* Begin *

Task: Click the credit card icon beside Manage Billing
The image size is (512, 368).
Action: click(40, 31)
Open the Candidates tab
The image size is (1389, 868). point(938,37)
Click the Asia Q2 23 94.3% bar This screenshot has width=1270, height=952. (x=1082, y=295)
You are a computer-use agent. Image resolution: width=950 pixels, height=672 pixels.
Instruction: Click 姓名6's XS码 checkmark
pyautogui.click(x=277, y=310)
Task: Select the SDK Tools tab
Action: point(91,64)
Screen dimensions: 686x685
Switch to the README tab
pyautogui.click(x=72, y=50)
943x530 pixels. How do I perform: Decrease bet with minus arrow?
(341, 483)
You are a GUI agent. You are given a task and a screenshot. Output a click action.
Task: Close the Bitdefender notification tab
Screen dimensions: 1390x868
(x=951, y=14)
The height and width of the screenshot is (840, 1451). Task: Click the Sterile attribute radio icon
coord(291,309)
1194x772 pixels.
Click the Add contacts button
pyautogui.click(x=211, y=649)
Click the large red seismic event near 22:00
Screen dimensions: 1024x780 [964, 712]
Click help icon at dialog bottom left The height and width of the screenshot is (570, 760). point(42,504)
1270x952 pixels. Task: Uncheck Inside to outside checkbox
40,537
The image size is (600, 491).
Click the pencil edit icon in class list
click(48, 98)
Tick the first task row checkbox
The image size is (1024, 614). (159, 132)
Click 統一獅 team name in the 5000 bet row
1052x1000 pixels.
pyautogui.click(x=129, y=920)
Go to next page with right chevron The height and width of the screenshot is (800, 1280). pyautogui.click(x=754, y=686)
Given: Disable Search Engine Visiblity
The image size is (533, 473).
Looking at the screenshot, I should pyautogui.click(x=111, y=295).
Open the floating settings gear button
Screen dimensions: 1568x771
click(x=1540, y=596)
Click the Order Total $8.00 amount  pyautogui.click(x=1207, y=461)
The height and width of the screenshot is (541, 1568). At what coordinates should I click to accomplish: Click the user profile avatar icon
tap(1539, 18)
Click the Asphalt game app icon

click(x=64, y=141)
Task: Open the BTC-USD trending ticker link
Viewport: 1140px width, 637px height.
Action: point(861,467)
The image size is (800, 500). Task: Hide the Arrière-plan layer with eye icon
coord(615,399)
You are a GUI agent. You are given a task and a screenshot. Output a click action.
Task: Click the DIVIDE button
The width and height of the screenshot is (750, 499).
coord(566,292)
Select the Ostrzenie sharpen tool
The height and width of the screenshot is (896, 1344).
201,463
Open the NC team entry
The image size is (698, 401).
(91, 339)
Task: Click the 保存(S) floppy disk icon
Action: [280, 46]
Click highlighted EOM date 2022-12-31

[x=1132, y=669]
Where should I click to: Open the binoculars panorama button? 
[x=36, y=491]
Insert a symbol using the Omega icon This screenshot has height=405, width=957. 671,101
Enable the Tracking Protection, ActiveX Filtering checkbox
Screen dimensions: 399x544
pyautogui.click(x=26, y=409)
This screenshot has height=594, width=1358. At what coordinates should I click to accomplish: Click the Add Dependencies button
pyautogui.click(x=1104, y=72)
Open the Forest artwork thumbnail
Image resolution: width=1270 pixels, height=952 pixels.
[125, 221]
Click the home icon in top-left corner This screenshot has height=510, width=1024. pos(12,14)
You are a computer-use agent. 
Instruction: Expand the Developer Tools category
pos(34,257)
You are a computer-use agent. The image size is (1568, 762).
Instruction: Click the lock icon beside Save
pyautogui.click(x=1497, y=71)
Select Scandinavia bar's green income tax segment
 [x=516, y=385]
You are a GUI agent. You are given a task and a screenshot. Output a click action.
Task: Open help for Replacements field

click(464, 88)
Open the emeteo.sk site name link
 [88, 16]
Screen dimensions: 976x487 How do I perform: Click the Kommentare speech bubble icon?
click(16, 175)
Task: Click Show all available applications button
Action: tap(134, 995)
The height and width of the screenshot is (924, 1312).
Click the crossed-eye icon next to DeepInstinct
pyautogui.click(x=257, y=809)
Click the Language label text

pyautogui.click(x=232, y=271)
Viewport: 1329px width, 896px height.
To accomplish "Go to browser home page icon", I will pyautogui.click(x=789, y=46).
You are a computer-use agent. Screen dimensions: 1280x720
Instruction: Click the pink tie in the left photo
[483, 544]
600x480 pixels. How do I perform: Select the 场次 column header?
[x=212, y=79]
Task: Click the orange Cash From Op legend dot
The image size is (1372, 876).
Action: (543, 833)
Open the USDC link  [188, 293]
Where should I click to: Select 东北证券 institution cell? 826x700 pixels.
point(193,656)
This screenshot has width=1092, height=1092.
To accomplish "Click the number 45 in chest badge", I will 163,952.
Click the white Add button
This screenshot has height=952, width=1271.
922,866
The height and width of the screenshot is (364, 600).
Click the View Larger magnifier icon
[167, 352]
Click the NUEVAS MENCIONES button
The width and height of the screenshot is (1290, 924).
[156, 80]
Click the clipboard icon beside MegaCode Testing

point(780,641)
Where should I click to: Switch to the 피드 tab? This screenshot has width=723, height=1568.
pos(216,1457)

* End *

_TASK OBJECTIVE_
Can you copy all of the items above word for word, keeping every line unchanged?

_SOLVED EXERCISE_
Task: Click the credit card icon beside Manage Billing
The image size is (512, 368).
Action: click(40, 31)
Open the Candidates tab
The image size is (1389, 868). point(938,37)
Click the Asia Q2 23 94.3% bar This screenshot has width=1270, height=952. (x=1082, y=295)
You are a computer-use agent. Image resolution: width=950 pixels, height=672 pixels.
Instruction: Click 姓名6's XS码 checkmark
pyautogui.click(x=277, y=310)
Task: Select the SDK Tools tab
Action: point(91,64)
Screen dimensions: 686x685
Switch to the README tab
pyautogui.click(x=72, y=50)
943x530 pixels. How do I perform: Decrease bet with minus arrow?
(341, 483)
You are a GUI agent. You are given a task and a screenshot. Output a click action.
Task: Close the Bitdefender notification tab
Screen dimensions: 1390x868
(x=951, y=14)
The height and width of the screenshot is (840, 1451). Task: Click the Sterile attribute radio icon
coord(291,309)
1194x772 pixels.
Click the Add contacts button
pyautogui.click(x=211, y=649)
Click the large red seismic event near 22:00
Screen dimensions: 1024x780 [964, 712]
Click help icon at dialog bottom left The height and width of the screenshot is (570, 760). point(42,504)
1270x952 pixels. Task: Uncheck Inside to outside checkbox
40,537
The image size is (600, 491).
Click the pencil edit icon in class list
click(48, 98)
Tick the first task row checkbox
The image size is (1024, 614). (159, 132)
Click 統一獅 team name in the 5000 bet row
1052x1000 pixels.
pyautogui.click(x=129, y=920)
Go to next page with right chevron The height and width of the screenshot is (800, 1280). pyautogui.click(x=754, y=686)
Given: Disable Search Engine Visiblity
The image size is (533, 473).
Looking at the screenshot, I should pyautogui.click(x=111, y=295).
Open the floating settings gear button
Screen dimensions: 1568x771
click(x=1540, y=596)
Click the Order Total $8.00 amount  pyautogui.click(x=1207, y=461)
The height and width of the screenshot is (541, 1568). At what coordinates should I click to accomplish: Click the user profile avatar icon
tap(1539, 18)
Click the Asphalt game app icon

click(x=64, y=141)
Task: Open the BTC-USD trending ticker link
Viewport: 1140px width, 637px height.
Action: point(861,467)
The image size is (800, 500). Task: Hide the Arrière-plan layer with eye icon
coord(615,399)
You are a GUI agent. You are given a task and a screenshot. Output a click action.
Task: Click the DIVIDE button
The width and height of the screenshot is (750, 499).
coord(566,292)
Select the Ostrzenie sharpen tool
The height and width of the screenshot is (896, 1344).
201,463
Open the NC team entry
The image size is (698, 401).
(91, 339)
Task: Click the 保存(S) floppy disk icon
Action: [280, 46]
Click highlighted EOM date 2022-12-31

[x=1132, y=669]
Where should I click to: Open the binoculars panorama button? 
[x=36, y=491]
Insert a symbol using the Omega icon This screenshot has height=405, width=957. 671,101
Enable the Tracking Protection, ActiveX Filtering checkbox
Screen dimensions: 399x544
pyautogui.click(x=26, y=409)
This screenshot has height=594, width=1358. At what coordinates should I click to accomplish: Click the Add Dependencies button
pyautogui.click(x=1104, y=72)
Open the Forest artwork thumbnail
Image resolution: width=1270 pixels, height=952 pixels.
[125, 221]
Click the home icon in top-left corner This screenshot has height=510, width=1024. pos(12,14)
You are a computer-use agent. 
Instruction: Expand the Developer Tools category
pos(34,257)
You are a computer-use agent. The image size is (1568, 762).
Instruction: Click the lock icon beside Save
pyautogui.click(x=1497, y=71)
Select Scandinavia bar's green income tax segment
 [x=516, y=385]
You are a GUI agent. You are given a task and a screenshot. Output a click action.
Task: Open help for Replacements field

click(464, 88)
Open the emeteo.sk site name link
 [88, 16]
Screen dimensions: 976x487 How do I perform: Click the Kommentare speech bubble icon?
click(16, 175)
Task: Click Show all available applications button
Action: tap(134, 995)
The height and width of the screenshot is (924, 1312).
Click the crossed-eye icon next to DeepInstinct
pyautogui.click(x=257, y=809)
Click the Language label text

pyautogui.click(x=232, y=271)
Viewport: 1329px width, 896px height.
To accomplish "Go to browser home page icon", I will pyautogui.click(x=789, y=46).
You are a computer-use agent. Screen dimensions: 1280x720
Instruction: Click the pink tie in the left photo
[483, 544]
600x480 pixels. How do I perform: Select the 场次 column header?
[x=212, y=79]
Task: Click the orange Cash From Op legend dot
The image size is (1372, 876).
Action: (543, 833)
Open the USDC link  [188, 293]
Where should I click to: Select 东北证券 institution cell? 826x700 pixels.
point(193,656)
This screenshot has width=1092, height=1092.
To accomplish "Click the number 45 in chest badge", I will 163,952.
Click the white Add button
This screenshot has height=952, width=1271.
922,866
The height and width of the screenshot is (364, 600).
Click the View Larger magnifier icon
[167, 352]
Click the NUEVAS MENCIONES button
The width and height of the screenshot is (1290, 924).
[156, 80]
Click the clipboard icon beside MegaCode Testing

point(780,641)
Where should I click to: Switch to the 피드 tab? This screenshot has width=723, height=1568.
pos(216,1457)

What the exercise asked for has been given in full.